The projected response of the silver fir populations to the change of climate in the period 2071–2100 was calculated with the transfer equation gained for the current vs. past climates, assuming its validity for the whole century (Figure 4). The virtual transfer changed the climate distance by approximately +100 mm moisture deficit increase for all populations. Height response shifts of provenances from current to future climates are basically of the same magnitude, but follow the exponential character of the equation; the height of the provenances that already had moisture deficits in the current climate experienced stronger declines under future conditions. The populations with extreme moisture deficit attained the lowest projected heights, and the responses reveal the most vulnerable populations. These are all high-altitude populations, adapted to milder drought stress of shorter duration: the Czech Vyšší Brod (81), the Slovak Radvaň (S2), further the Italian Regello (228) and the Bosnian Sanski Most (223). The high-altitude provenance Borovec (132) is adapted to a high moisture deficit at its origin and may attain a top position in Písek under the future climate (Table A3). No transfer equation is available for the Balkan fir species due to their currently sufficient moisture supply (Figure 3). Assuming a drought stress change of similar magnitude, i.e., a transfer shift (dCMD_ann) of approximately 100 mm, all populations remain in the sufficient moisture supply zone in the period 2071–2100. This predicts a low drought stress exposure in the future for the high-altitude Balkan populations. The future performance of distant Euro-Mediterranean provenances cannot be estimated due to a lack of data in parallel test locations in milder climates.

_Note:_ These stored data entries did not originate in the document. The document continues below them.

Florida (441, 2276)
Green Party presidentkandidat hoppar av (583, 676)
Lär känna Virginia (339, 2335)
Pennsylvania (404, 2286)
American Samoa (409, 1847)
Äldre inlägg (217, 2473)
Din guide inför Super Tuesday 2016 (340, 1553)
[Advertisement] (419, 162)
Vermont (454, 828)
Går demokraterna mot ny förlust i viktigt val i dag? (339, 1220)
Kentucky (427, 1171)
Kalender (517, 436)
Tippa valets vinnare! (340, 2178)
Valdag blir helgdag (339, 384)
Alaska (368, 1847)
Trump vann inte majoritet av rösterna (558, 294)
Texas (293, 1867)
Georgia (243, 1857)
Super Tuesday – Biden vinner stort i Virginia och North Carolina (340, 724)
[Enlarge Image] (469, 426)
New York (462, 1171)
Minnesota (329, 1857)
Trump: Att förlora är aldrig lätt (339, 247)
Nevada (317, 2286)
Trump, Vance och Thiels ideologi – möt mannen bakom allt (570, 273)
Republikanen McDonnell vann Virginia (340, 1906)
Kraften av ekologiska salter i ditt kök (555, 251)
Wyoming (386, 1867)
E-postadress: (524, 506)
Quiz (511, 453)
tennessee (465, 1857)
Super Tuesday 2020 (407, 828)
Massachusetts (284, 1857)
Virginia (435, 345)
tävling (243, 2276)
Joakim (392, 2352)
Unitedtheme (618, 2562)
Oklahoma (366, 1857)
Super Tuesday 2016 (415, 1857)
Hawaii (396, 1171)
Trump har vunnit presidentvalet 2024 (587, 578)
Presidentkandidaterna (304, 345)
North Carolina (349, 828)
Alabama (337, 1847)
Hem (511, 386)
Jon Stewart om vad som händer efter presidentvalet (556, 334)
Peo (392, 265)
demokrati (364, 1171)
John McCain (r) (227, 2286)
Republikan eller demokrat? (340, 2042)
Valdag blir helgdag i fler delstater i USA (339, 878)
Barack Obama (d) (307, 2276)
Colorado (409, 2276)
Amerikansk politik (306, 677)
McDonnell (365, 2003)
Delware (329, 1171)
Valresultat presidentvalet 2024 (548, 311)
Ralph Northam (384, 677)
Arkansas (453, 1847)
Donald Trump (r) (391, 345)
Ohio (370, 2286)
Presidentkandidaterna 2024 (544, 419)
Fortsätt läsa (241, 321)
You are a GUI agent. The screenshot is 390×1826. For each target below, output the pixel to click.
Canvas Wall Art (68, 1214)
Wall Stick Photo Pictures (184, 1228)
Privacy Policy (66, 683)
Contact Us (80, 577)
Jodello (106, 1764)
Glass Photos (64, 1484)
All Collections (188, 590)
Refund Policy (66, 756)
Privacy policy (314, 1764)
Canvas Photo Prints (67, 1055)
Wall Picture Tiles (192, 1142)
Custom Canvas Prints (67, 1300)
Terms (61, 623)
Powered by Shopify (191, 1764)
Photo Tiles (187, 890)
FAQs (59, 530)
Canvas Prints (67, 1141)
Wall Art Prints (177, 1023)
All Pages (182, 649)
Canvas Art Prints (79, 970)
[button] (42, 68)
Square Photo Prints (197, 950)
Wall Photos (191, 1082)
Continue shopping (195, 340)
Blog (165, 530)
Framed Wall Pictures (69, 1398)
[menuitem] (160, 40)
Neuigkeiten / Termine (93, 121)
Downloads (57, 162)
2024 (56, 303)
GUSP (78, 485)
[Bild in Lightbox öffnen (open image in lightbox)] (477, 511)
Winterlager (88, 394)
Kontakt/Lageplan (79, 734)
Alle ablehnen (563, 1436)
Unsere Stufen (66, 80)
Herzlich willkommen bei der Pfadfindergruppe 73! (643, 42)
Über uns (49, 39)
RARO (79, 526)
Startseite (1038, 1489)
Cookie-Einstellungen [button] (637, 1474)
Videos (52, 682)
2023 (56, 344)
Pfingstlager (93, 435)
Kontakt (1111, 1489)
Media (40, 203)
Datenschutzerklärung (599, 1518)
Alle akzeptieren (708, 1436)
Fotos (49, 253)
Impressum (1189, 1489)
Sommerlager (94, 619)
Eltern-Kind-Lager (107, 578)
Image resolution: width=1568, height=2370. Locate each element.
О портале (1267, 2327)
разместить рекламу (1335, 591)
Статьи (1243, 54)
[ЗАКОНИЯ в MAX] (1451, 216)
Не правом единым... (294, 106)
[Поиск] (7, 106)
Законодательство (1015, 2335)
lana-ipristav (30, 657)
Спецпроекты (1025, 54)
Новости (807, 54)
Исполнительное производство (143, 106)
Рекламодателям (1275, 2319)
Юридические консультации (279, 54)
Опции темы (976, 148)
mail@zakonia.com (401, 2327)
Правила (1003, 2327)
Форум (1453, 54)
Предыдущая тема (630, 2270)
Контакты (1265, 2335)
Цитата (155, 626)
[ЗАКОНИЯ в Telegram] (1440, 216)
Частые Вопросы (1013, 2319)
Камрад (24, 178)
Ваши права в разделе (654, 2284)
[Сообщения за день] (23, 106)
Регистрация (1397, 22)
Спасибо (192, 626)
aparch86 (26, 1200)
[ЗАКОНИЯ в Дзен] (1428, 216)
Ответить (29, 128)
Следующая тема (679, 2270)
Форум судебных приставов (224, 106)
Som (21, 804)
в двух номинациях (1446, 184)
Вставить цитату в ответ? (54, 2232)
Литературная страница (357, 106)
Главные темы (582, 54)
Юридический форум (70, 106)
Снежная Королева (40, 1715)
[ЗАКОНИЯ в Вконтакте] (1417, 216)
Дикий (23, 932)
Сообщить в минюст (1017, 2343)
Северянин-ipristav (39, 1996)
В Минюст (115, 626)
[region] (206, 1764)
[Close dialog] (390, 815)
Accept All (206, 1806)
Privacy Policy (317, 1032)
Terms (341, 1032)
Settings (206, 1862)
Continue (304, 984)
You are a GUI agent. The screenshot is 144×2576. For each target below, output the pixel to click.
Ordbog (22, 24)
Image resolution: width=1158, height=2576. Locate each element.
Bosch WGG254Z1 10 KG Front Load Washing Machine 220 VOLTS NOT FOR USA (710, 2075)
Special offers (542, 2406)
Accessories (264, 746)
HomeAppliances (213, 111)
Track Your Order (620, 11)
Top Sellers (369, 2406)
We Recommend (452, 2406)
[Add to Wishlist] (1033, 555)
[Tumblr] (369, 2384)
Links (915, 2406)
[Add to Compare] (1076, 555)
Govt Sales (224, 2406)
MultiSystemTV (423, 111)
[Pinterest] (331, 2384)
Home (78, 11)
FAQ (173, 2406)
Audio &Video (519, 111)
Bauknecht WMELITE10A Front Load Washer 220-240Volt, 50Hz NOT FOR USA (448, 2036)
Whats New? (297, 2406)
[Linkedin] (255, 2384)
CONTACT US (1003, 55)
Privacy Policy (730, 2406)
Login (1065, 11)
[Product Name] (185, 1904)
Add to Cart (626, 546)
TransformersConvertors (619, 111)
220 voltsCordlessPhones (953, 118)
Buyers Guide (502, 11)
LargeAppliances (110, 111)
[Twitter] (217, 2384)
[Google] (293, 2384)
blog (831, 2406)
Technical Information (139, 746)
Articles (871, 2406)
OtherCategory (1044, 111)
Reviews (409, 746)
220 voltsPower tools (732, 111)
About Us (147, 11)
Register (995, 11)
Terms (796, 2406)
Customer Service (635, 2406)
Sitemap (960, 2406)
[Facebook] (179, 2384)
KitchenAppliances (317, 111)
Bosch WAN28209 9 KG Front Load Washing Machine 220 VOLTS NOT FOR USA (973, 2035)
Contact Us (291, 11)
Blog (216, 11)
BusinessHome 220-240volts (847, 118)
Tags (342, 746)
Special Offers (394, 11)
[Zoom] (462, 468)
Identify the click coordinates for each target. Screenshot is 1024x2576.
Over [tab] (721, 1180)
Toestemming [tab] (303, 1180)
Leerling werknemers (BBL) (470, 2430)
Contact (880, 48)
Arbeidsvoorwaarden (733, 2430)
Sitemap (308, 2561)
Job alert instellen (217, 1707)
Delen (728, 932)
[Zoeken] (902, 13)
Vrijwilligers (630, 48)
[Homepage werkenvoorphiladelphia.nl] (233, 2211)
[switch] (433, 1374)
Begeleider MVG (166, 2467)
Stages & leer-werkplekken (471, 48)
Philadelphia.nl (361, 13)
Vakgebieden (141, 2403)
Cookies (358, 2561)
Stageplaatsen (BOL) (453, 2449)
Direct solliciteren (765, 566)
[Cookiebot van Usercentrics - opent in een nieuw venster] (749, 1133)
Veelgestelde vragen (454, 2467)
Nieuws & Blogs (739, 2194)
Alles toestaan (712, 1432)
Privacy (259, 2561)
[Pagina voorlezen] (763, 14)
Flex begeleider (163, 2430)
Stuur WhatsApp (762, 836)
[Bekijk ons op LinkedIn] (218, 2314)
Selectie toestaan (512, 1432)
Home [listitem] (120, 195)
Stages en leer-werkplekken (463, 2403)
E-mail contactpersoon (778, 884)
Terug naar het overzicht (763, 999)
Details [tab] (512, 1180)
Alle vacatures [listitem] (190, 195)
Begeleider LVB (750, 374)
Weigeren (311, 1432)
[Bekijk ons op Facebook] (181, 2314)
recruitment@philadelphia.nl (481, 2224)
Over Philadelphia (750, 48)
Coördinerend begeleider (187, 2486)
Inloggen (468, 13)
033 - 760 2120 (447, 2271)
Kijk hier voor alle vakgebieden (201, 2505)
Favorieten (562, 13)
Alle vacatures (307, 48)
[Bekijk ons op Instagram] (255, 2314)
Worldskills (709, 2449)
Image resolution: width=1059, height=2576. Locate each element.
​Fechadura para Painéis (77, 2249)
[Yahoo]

A further step is to estimate the population performance at their locations of origin, which is also calculated with the help of the equation for “current” vs. past data for silver fir, here using the climate projections for the individual sites of origin, run for the 2071–2100 period, using the database ClimateEU, pathway RCP8.5. While the climate projection for the future was the same for all populations in the Písek test, here every provenance has a different climate projection according to its original geographic location. (The differences in local site potential between the locations of provenance are not considered.) Comparing Figure 4 and Figure 5, the scatter of projected points appears less drastic for the sites of origin (Figure 5), and their rank is different due to the change of the reference location.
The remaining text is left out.